Banyak hal yang terjadi dalam beberapa waktu belakangan ini.
See? Setelah 4 bulan tidak mengupdate note di blog ini, rasanya memang aku menjadi agak pengecut untuk
bercerita. Jika ditanya apakah ada yang ingin aku ceritakan sekarang, jawabannya
tentu ADA, bahkan S A N G A T B A N Y A K.
But I dunno why, my fingers just suddenly stop
typing every single time that I used to. I have done my skripsi, done the pendadaran, done the wisudaan too. So many thing that I want to share. But, I just afraid to realize the
atmosphere. I mean, after all of those stuffs—especially my graduate moment,
its feels like I’ve done to be stay, here, longer. I hate sad feeling. I hate
realizing all about it.
Then, pesan
singkat dari teman kecilku itu nyatanya menumbuhkan benih keberanian untuk
menulis malam ini, setelah kubaca berulang, rasanya ingin sekali menggerakkan
jari-jari ini untuk menekan tuts keyboard bergantian. Karena aku menyadari,
memang akan ada masanya, entah 16 tahun
kedepan lagi—atau lebih. Orang-orang yang ada bersamaku sekarang akan
mengirimkan pesan serupa. Mungkin bertanya nama suatu café, menanyakan nama
seseorang, menanyakan apapun yang membuat dia yakin bahwa aku pasti ingat
karena kita pernah mengalaminya bersama. Atau mungkin sebaliknya, 16 tahun
mendatang aku akan terjebak dalam situasi yang mengingatkanku pada masa ini. Kemudian
menghubungi mereka yang kupikir memiliki memori yang kuat mengenai hal itu.
Walau seringnya, aku yang pelupa. Eh tapi untuk beberapa
hal, bisa kupastikan ingatan ini bisa merekam dengan begitu detail. Bahkan aroma
parfummu, kerut-kerut yang dibuat pipi dan keningmu, cara kamu menyingsingkan
lengan baju, cara kamu makan-minum-berjalan-menoleh, suaramu ketika berbisik
atau berteriak, otak kecil ini bisa mengingatnya. Percayalah.

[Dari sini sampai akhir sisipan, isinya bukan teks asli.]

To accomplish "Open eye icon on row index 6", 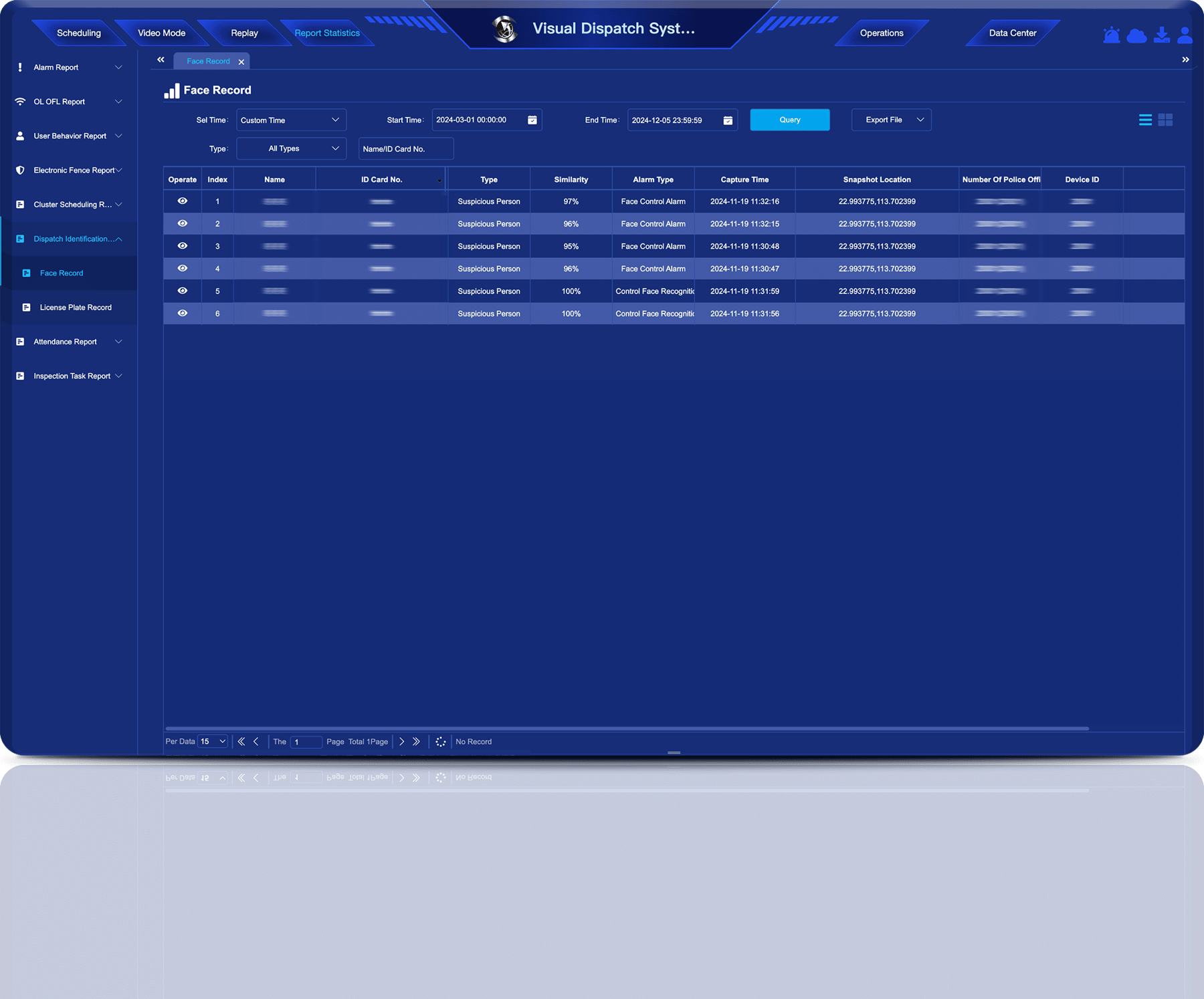I will pyautogui.click(x=182, y=314).
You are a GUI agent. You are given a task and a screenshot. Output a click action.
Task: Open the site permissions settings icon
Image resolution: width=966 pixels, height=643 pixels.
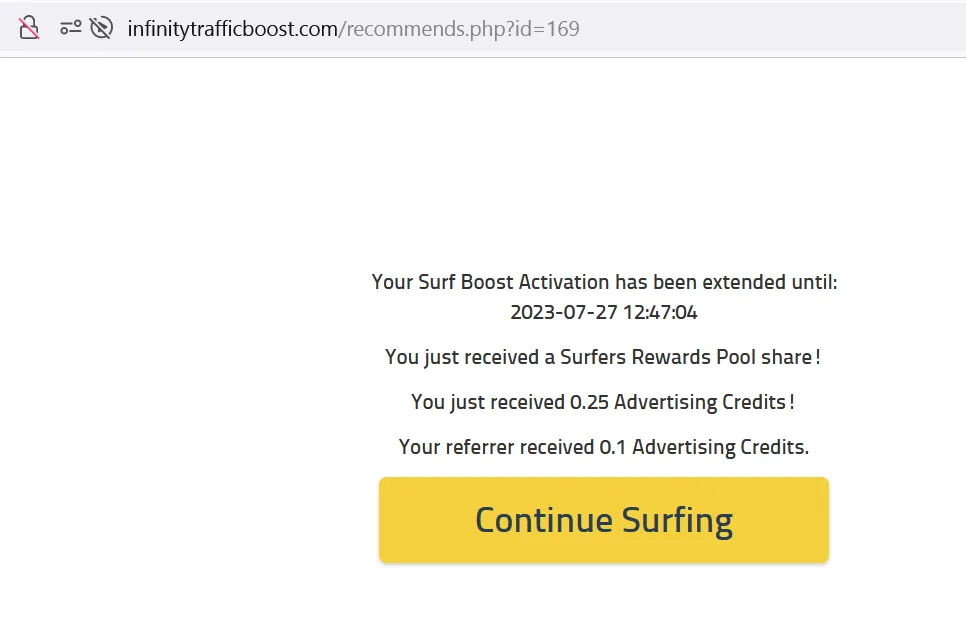point(70,28)
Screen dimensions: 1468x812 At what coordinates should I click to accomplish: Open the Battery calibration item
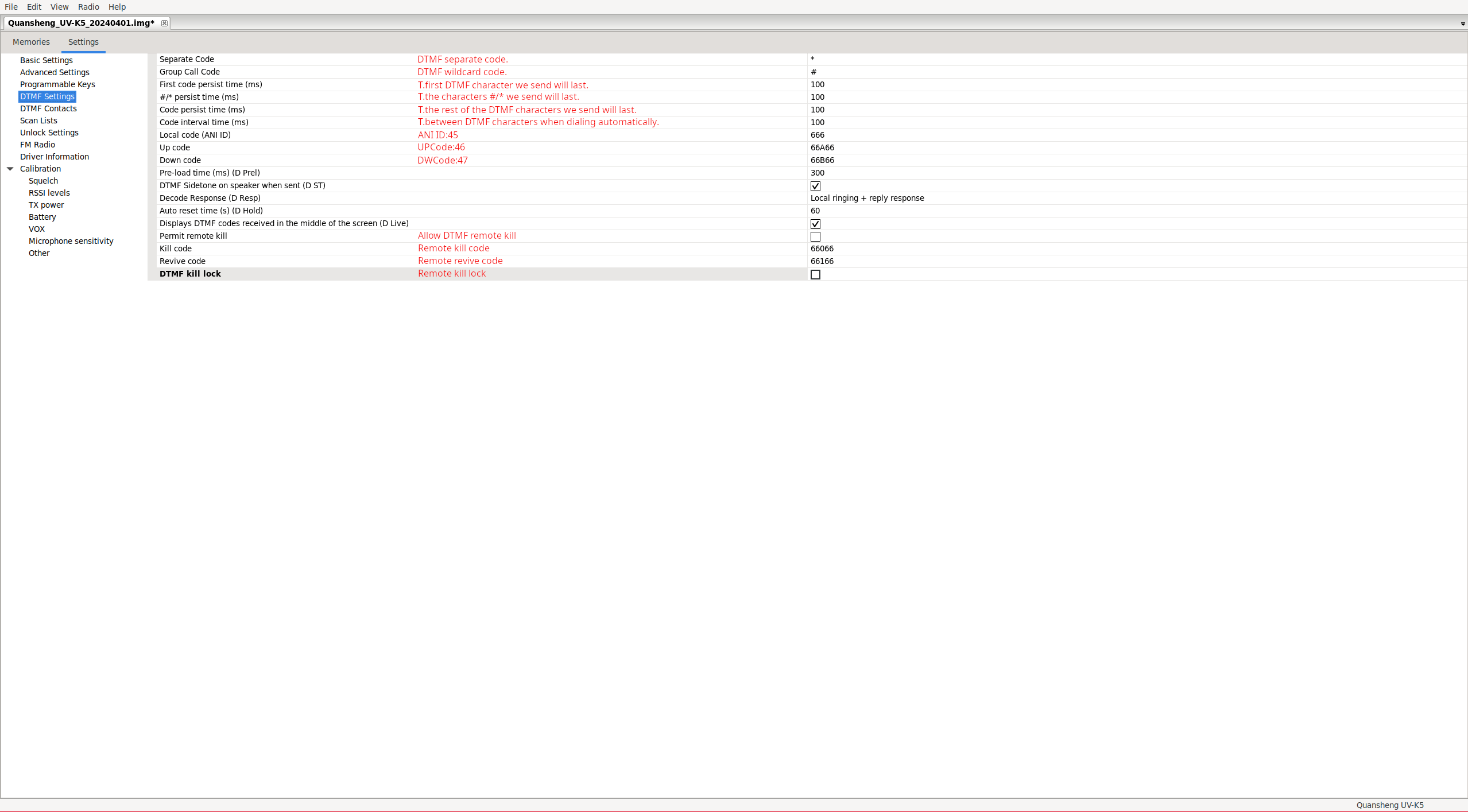tap(42, 217)
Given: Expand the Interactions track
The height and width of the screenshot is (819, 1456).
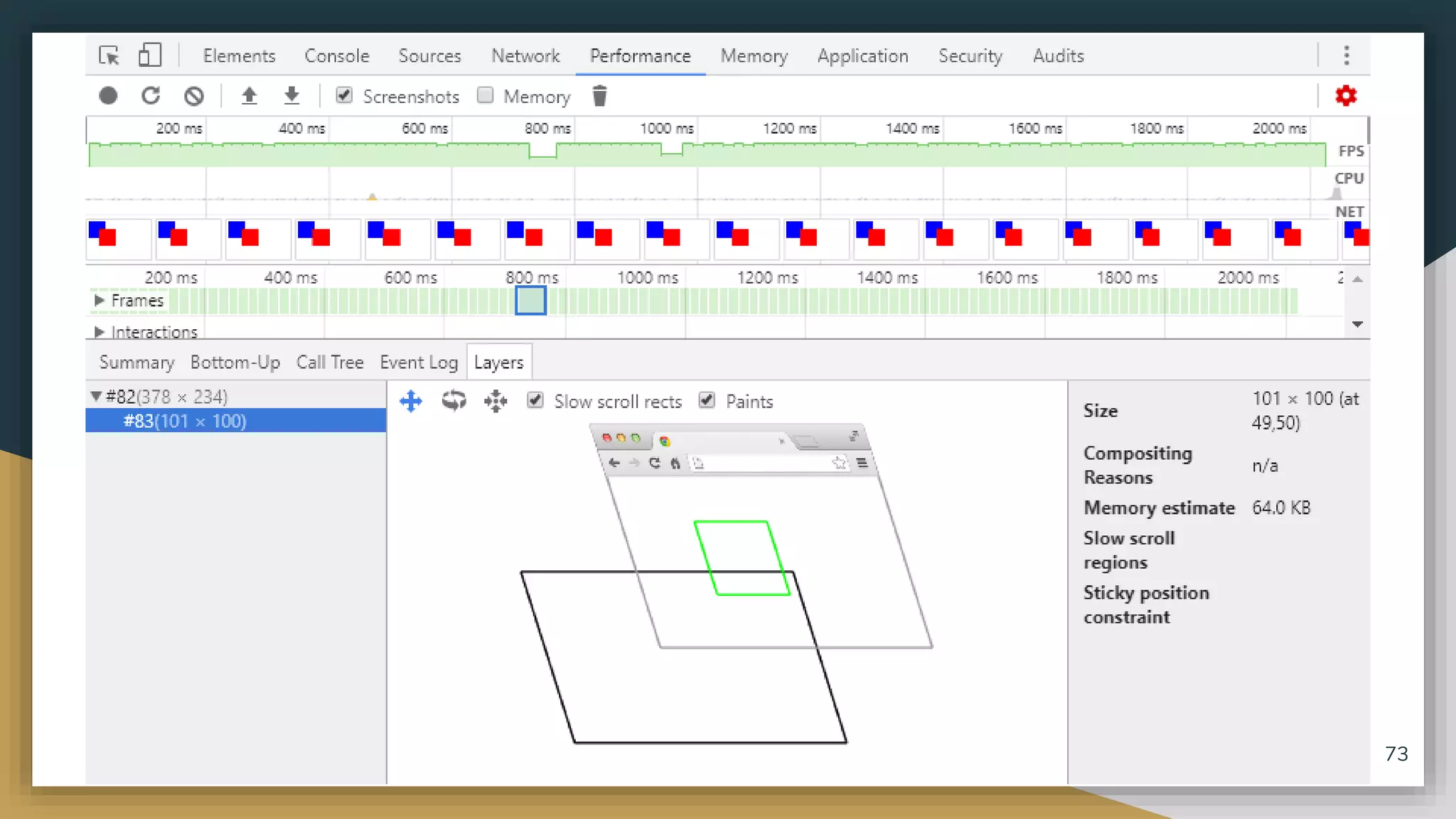Looking at the screenshot, I should point(99,332).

Teman masa kecilku seolah membantu menemukan kunci dari
pintu labirin-labirin di otak ini. Yang bahkan hanya dengan mengingatnya, aku
bisa kembali merasakan emotional feeling pada 16 tahun silam. Itu tentang
bagaimana kami memiliki ‘istilah khusus’ dalam menyebut nama seseorang jika di
tempat umum, apa saja tindakan-tindakannya yang menyebalkan—yang bahkan pada
kasus ini dia lebih mengingat hal yang terjadi padaku ketimbang diriku sendiri. Lol.
Lambat laun, aku semakin menyadari. Kalau setiap orang memang pasti memiliki ‘kisahnya
sendiri’. Tentang apa-apa yang pernah dia lalui di masa silam, entah bersama
siapa. Tak semua harus dimengerti oleh banyak orang, tak semua harus
diceritakan. Memori-memori itu berharga. Mereka bisa menghadirkan kembali emosi
yang pernah ada. Betapa kita bisa mengingat rasa suka dan benci terhadap suatu hal.
Mengenai benci, ada beberapa hal yang tidak kusukai (namun tetap) terjadi
dan harus kulewati. Dulu, aku bisa begitu membenci. Namun, lagi-lagi, semakin
melewati beberapa fase, aku menyadari beberapa hal. Bahwa aku tidak seharusnya
membenci terlalu lama. Benci adalah suatu wujud kekejaman. Katakan saja benci terhadap seseorang, ah, bagaimana
bisa aku melakukan hal itu pada seseorang yang benar-benar ada? I mean, dia hidup. Punya rutinitas, mampu berpikir, punya perasaan, punya orang-orang
terdekat, bisa berputus asa bahkan bisa tersiksa dengan pikirannya sendiri. I just can’t imagin’ how people can hates
someone that so REAL. You can touch
their skin, call their number then hear their voice. You can sent them messages, so they will use their
little fingers typing words to reply you. Jadi singkatnya, aku membayangkan
diriku dibenci oleh seorang manusia yang juga adalah aku. Bagaimana mungkin aku
mampu membenci diriku sendiri? Yang padahal, aku juga hidup, jika diminta untuk
bertemu maka kita bertemu. Bertatap muka, berbicara, berinteraksi. Bagaimana mungkin
aku membenci manusia yang padahal juga seperti aku?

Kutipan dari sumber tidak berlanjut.